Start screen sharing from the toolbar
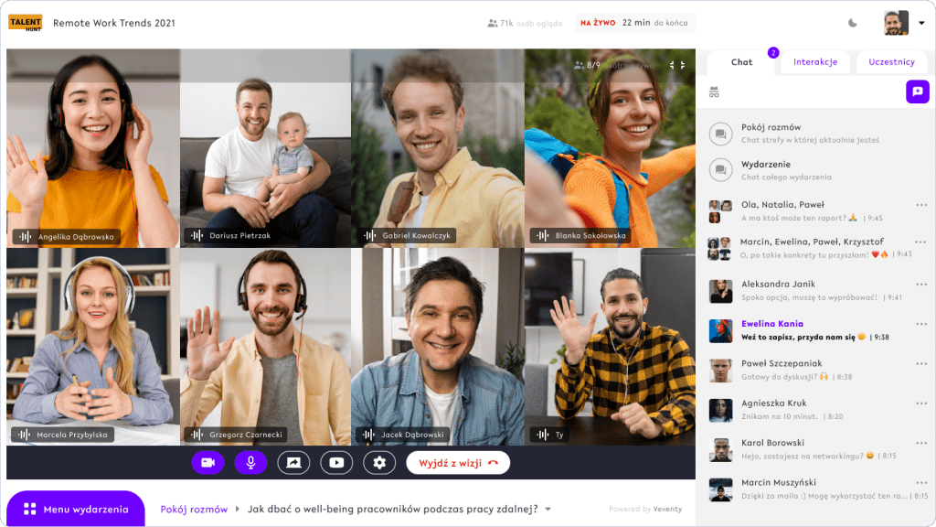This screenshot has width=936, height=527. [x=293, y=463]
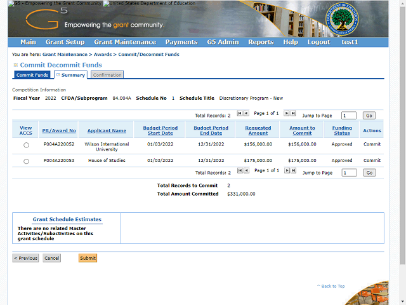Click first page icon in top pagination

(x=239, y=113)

==

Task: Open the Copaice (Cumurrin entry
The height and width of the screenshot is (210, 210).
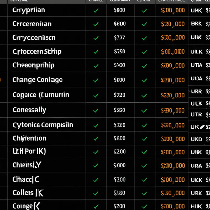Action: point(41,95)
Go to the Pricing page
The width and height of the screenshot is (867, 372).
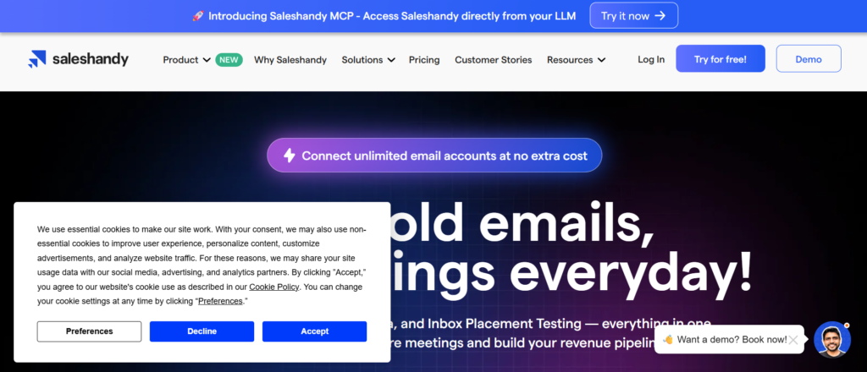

---

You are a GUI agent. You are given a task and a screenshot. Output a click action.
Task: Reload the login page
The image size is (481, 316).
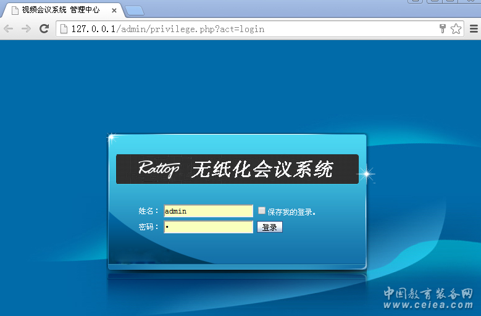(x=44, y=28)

#### Instructions to follow:
Write out exactly the run of lines above that starts at the line containing "The height and" and ends at the line containing "The width and". Include both, and leave the pictures out.

#### Answer to this task:
The height and width of the screenshot is (210, 210).
Action: point(41,95)
Go to the Pricing page
The width and height of the screenshot is (867, 372).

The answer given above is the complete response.